Cependant, un autre point de vue peut être adopté, si l'on prend en considération non pas quelques exemples mais tous les adjectifs et tous les noms communs de personne du lexique français. Pour les adjectifs, on constate alors que près de la moitié se termine par -e comme rapide,logique, optimiste, moins d'un quart sont différenciés par la seule présence ou absence de -e (vrai/vraie, clair/claire), le reste alternant par la finale dont la prononciation change selon le genre (voisin/voisine, actif/active). Hors exceptions comptées, pour les noms communs de personnes, un tiers environ qui se termine par -e alterne en genre par l'article (le/la collègue), 6% seulement alternent par présence absence de -e final (ami/amie, principal/principale). Pour le reste le masculin est marqué morphologiquement soit par une voyelle finale suivie d'une consonne muette (écolier, commerçant), soit par le suffixe -(t)eur(vendeur, acteur); pendant que le féminin est marqué morphologiquement par cette même consonne, sonorisée par le -e final, ou par les suffixes -euse ou -trice.[1],[2]
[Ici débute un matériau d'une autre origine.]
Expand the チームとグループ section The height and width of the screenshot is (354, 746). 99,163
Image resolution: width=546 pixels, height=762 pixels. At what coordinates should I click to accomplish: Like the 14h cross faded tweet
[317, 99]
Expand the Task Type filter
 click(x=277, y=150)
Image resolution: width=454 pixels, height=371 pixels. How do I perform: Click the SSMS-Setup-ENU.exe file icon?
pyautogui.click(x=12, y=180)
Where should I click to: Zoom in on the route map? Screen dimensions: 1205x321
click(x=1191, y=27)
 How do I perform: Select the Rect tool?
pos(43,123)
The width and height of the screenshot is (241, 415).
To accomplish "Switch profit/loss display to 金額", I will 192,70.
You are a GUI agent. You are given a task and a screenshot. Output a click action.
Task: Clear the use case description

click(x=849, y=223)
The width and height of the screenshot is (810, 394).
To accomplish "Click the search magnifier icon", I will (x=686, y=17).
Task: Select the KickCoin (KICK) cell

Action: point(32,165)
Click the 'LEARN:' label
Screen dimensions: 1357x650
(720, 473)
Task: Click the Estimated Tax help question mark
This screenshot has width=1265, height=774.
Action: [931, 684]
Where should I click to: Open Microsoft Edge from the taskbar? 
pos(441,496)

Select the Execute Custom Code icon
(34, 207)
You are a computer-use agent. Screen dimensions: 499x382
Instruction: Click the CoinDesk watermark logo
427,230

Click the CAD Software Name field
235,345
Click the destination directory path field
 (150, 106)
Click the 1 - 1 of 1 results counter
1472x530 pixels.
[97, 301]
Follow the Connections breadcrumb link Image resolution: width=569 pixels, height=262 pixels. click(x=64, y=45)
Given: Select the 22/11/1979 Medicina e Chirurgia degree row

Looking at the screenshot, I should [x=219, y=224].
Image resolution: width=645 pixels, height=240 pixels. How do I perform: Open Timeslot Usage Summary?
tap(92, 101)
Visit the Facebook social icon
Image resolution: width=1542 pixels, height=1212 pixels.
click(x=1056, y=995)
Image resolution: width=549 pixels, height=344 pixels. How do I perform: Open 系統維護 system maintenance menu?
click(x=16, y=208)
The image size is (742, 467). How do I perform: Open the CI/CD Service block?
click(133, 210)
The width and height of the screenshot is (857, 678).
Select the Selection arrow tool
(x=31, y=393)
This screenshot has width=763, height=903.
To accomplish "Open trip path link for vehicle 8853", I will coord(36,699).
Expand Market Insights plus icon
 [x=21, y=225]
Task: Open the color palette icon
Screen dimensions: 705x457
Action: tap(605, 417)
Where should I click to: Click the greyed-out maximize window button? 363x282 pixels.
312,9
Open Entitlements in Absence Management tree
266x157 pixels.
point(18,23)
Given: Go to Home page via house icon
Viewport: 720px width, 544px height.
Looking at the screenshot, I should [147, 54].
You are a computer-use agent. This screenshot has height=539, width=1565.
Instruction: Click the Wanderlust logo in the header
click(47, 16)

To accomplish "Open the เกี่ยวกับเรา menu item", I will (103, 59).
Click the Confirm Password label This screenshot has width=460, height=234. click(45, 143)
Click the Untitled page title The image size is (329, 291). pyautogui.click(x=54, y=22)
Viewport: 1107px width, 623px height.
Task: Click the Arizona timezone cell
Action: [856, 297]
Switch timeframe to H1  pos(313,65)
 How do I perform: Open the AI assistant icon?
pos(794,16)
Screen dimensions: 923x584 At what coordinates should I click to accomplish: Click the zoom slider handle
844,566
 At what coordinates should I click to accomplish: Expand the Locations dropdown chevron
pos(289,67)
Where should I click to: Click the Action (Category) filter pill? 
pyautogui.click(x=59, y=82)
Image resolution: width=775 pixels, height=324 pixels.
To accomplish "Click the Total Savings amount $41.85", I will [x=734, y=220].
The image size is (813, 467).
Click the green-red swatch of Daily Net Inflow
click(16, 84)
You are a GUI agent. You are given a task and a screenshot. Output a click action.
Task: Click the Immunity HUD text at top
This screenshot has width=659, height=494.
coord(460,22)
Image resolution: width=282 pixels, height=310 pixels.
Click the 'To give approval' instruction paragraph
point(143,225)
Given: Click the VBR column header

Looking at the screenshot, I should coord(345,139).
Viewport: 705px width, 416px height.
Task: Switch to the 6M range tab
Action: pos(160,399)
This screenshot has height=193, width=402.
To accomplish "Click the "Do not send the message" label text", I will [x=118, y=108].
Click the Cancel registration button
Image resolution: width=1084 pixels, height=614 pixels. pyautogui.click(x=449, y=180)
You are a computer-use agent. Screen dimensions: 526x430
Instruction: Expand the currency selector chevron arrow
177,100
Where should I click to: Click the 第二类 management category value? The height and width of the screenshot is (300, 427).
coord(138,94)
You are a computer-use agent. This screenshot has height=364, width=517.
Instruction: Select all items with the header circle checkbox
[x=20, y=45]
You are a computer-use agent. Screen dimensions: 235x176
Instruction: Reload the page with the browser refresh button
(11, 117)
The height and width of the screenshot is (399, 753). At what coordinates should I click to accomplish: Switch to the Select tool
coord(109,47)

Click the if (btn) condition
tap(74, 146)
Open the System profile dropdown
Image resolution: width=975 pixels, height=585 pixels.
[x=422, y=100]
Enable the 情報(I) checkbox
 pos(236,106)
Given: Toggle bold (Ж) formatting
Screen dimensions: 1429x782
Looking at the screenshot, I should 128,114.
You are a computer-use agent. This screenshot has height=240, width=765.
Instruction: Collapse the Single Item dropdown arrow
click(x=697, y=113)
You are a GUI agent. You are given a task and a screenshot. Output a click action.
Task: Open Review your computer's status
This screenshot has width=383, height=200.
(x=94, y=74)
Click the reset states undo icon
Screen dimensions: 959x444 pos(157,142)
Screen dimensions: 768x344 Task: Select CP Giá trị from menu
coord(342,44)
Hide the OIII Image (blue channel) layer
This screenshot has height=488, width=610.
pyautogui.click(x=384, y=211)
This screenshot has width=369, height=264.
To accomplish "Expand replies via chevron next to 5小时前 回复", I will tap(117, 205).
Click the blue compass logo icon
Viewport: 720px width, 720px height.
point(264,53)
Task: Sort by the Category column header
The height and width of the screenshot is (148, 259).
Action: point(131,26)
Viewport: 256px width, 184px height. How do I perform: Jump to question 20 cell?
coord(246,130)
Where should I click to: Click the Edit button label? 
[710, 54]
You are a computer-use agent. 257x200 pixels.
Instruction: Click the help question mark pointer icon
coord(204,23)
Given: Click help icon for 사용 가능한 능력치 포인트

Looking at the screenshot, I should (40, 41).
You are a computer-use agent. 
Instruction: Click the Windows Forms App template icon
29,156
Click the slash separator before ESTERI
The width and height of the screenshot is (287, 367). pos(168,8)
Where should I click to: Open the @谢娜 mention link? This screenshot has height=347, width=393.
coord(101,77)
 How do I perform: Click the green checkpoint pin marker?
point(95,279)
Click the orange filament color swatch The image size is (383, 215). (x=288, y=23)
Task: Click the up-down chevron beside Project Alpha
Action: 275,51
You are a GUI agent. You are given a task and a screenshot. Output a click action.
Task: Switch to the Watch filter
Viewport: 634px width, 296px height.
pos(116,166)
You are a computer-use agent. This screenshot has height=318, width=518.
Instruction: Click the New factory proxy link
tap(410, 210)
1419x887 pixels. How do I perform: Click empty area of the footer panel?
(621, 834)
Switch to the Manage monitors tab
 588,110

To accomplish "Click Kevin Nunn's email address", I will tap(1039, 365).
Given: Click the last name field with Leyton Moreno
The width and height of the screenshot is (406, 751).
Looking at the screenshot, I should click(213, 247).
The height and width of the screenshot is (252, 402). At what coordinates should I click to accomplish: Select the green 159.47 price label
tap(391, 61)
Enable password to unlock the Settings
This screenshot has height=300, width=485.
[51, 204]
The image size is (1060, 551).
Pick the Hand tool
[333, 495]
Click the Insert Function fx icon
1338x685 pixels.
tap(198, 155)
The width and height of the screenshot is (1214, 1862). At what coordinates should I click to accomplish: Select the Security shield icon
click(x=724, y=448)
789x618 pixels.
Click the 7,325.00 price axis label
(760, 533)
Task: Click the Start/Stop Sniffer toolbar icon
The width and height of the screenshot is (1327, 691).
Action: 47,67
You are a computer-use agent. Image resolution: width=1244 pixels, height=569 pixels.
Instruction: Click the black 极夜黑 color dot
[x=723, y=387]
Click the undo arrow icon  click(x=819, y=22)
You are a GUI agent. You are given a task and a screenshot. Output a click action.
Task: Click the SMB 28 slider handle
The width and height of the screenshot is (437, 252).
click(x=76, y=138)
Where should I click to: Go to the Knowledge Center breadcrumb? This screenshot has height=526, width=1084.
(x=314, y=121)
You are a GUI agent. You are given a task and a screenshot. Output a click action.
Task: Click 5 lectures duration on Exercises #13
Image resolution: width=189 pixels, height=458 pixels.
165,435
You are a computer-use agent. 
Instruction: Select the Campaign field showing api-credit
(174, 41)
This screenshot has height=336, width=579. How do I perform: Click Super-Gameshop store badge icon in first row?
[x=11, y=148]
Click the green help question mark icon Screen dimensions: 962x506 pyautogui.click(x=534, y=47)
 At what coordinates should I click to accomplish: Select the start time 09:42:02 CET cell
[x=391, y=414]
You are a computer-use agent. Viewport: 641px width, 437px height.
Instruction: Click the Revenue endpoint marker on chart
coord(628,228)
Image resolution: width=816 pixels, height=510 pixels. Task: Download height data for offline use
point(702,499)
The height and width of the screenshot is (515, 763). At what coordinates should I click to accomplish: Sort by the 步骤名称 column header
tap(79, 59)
  • en grec ancien, on peut identifier assez facilement le genre de certains mots : au nominatif singulier, les mots en -ος (consulter Déclinaisons du grec ancien) sont le plus souvent masculins (mais il existe de nombreux neutres appartenant à un autre modèle de déclinaison), ceux en , -ᾱ ā ou -ᾰ -a féminins et ceux en -ον -on neutres. Dans d'autres cas, une voyelle longue dans la dernière syllabe au nominatif signale un masculin ou un féminin, par opposition à la même voyelle brève qui indique un neutre : ἀληθής alēthḗs (masculin et féminin) ~ ἀληθές alēthés (neutre), « vrai » ; en revanche, à certains cas la désinence ne permet pas de connaître le genre : à l'accusatif, un mot en -ον -on pourrait être masculin ou neutre ; au génitif pluriel des mots de la troisième déclinaison, la désinence -ων -ōn sert aux trois genres.
  • en français, les noms ne permettent pas toujours de savoir s'ils sont masculins ou féminins. Arbre pourrait être l'un ou l'autre. Le déterminant un dans un arbre indique cependant que le mot est bien masculin (au féminin, on aurait une). L'allemand fonctionne aussi souvent selon le même principe : dans schönes Kind, c'est l'adjectif schön mis au neutre de la déclinaison forte (suffixe -es) qui joue ce rôle tandis que Kind ne laisse rien présager de son genre. Avec un nom masculin, on aurait eu schöner et au féminin schöne.


Langues sans genres

De nombreuses langues non indo-européennes, comme le basque, le finnois, l'estonien, le turc ou le hongrois, ne connaissent pas la catégorie du genre, bien que des oppositions puissent être marquées par les pronoms. En mandarin, elle est indiquée, à l'écrit seulement, par le pronom personnel de 3e personne (masculin : 他/féminin : 她) et, rarement, à la 2e (on distingue le masculin, le féminin, les animaux et le reste ; seule l'opposition masculin/féminin/autres est réellement productive ; à la 2e personne, l'opposition ne concerne que le masculin/féminin). La langue parlée ne fait cependant aucune distinction.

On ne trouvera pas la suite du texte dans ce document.